ARTICOLO 5 Inquadramento nei ruoli regionali di personale del Corpo delle miniere in posizione di comando.
    1.  Il personale del Corpo delle miniere che abbia prestato servizio per almeno un anno in posizione di comando presso l' Amministrazione regionale può chiedere il passaggio alla Regione ai fini dell' inquadramento nel ruolo unico regionale.

    2.  La domanda di passaggio deve essere presentata entro il termine perentorio di tre mesi dalla data di compimento del periodo di servizio di cui al primo comma .

    3.[abrogazione]  L' inquadramento è disposto previo superamento di un concorso pubblico riservato per titoli ed esami, indetto con decreto dell' Assessore degli affari generali, personale e riforma della Regione, su conforme deliberazione della Giunta regionale. [2]

    3.[sostituzione]  L' inquadramento è disposto, nei limiti delle disponibilità esistenti nella dotazione organica del personale del ruolo unico regionale, con decreto dell' Assessore degli affari generali, personale e riforma della Regione, su conforme deliberazione della Giunta regionale. [3]

    4.[abrogazione]  L' inquadramento avviene:
    • a)nella settima qualifica funzionale e nel profilo profesionale di istruttore direttivo tecnico con qualifica professionale di ingegnere, per il personale con la qualifica di ingegnere;
    • b)nella sesta qualifica funzionale e nel profilo professionale di perito minerario per il personale con la qualifica di perito minerario.
    [4]

    4.[sostituzione]  L' inquadramento avviene nella qualifica funzionale corrispondente alla qualifica posseduta nell' amministrazione di provenienza, secondo la seguente tabella:

    1o dirigenza

    8a qualifica funzionale

    9o livello

    8a qualifica funzionale

    8o livello

    8a qualifica funzionale

    7o livello (capo tecnico)

    7a qualifica funzionale [5]

    5.[abrogazione]  Le materie d' esame, i criteri per la composizione della commissione esaminatrice, la formazione della graduatoria e ogni altra specificazione necessaria sono disciplinati dal decreto che indice il concorso. [6]

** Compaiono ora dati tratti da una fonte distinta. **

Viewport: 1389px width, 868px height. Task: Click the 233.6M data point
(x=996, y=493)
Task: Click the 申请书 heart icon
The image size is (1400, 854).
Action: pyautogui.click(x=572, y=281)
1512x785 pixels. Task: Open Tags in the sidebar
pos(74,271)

    5.[sostituzione]  Al personale così inquadrato è riconosciuta per intero ed a tutti gli effetti l' anzianità di servizio, sia effettiva che figurativa, maturata e formalmente accertata presso l' amministrazione di provenienza. [7]

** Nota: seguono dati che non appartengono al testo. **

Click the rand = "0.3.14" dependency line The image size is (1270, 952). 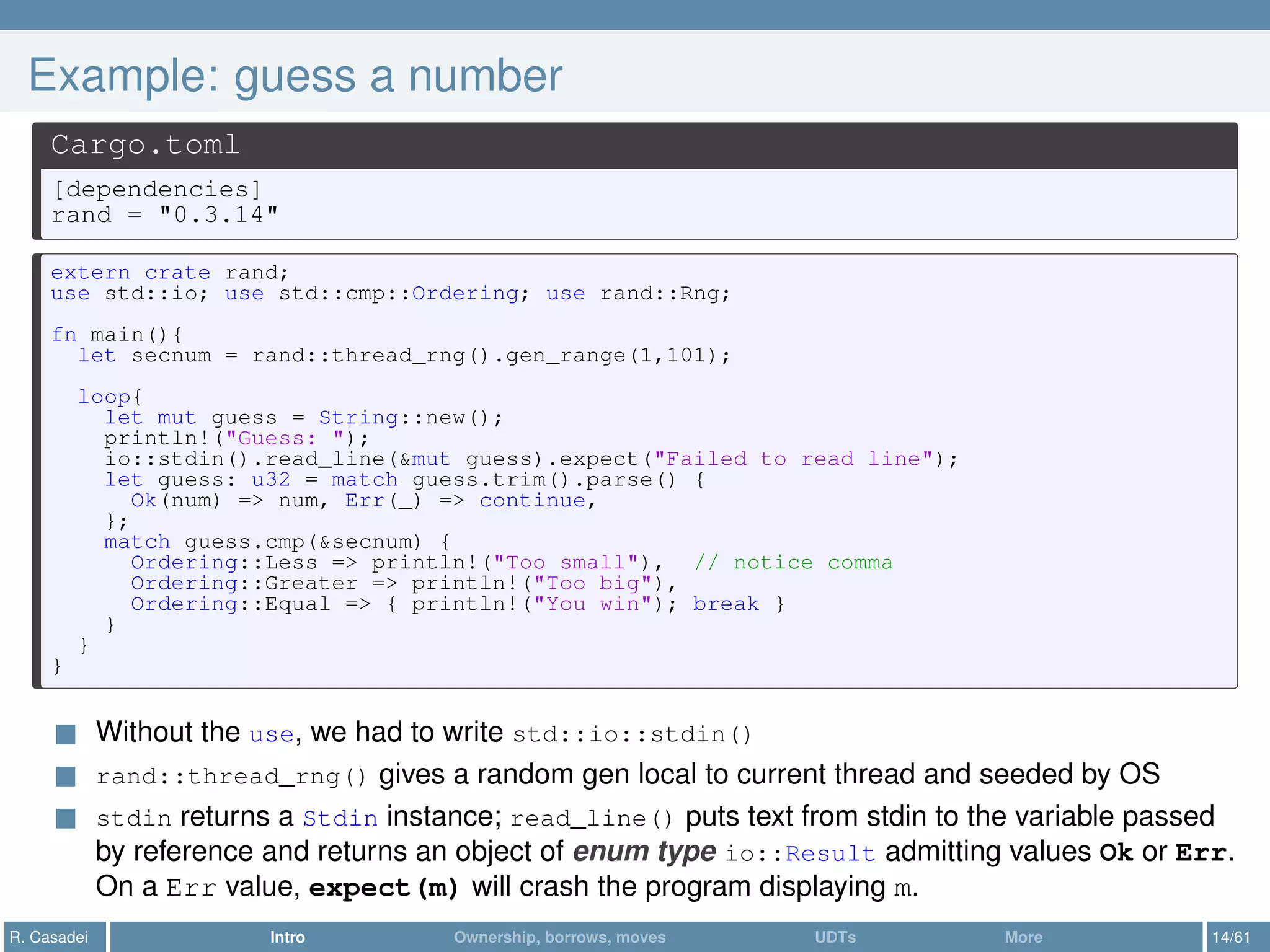[164, 215]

    6.[abrogazione]  Il personale che non presenti domanda di passaggio o che non superi il concorso cessa dalla posizione di comando alla scadenza del termine previsto nel decreto di comando e comunque non oltre il termine di cui al secondo comma dell' articolo 4 . [8]

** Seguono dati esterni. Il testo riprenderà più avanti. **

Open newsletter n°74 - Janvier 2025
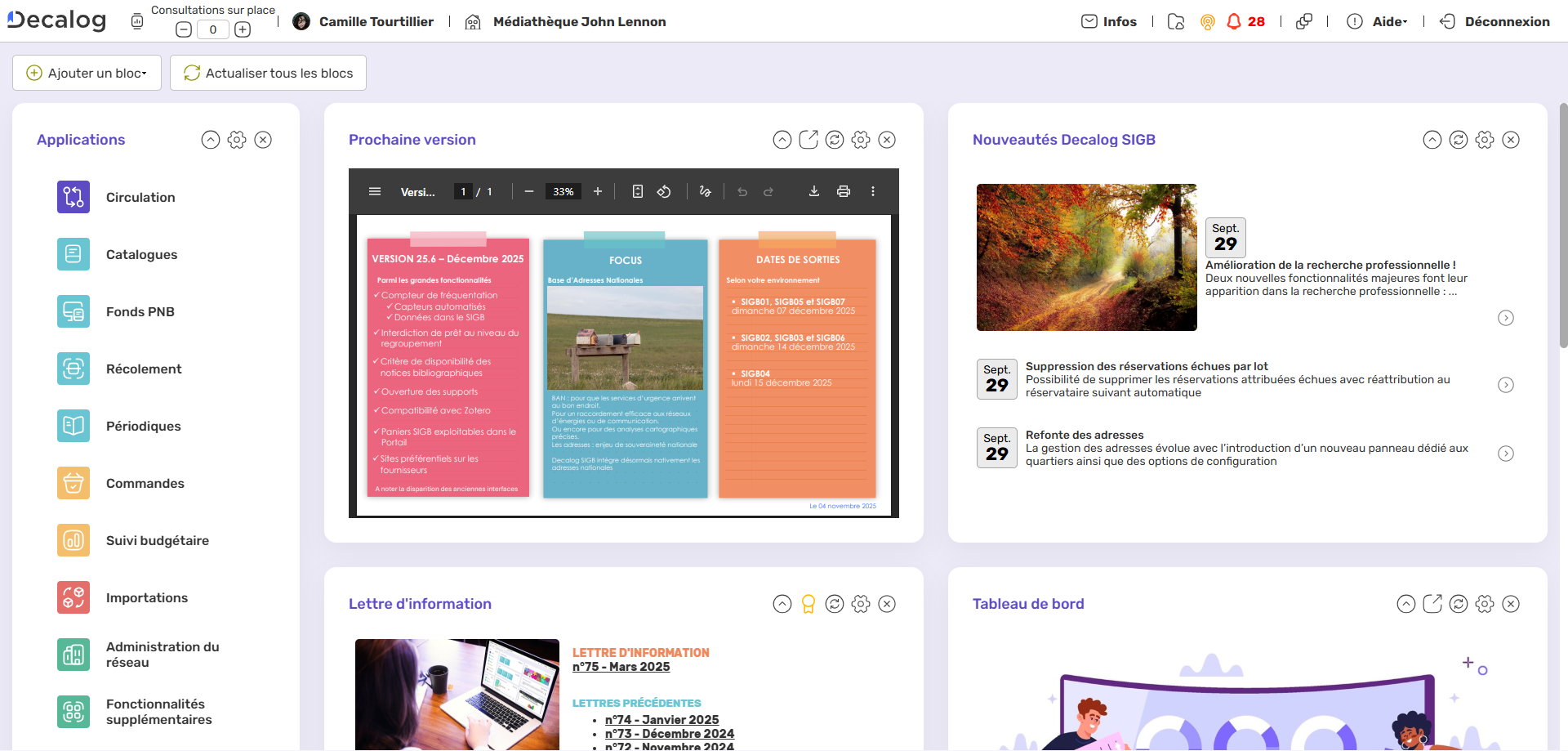Screen dimensions: 1568x751 (662, 719)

    6.[sostituzione]  Il personale del Corpo delle miniere comandato presso l' Amministrazione regionale che non presenti domanda di passaggio cessa dalla posizione di comando alla scadenza del termine previsto nel decreto di comando e comunque non oltre il termine di cui al comma 2 dell' articolo 4 . [9]
ARTICOLO 6 Norma finanziaria
    2.  Le spese derivanti dall' applicazione della presente legge gravano sui capitoli 02016, 02022 e 02052 del bilancio della Regione per l' anno finanziario 19900 e sui capitoli corrispondenti nei bilanci per gli anni successivi.
La presente legge sarà pubblicata nel Bollettino Ufficiale della Regione. E' fatto obbligo a chiunque spetti di osservarla e di farla osservare come legge della Regione.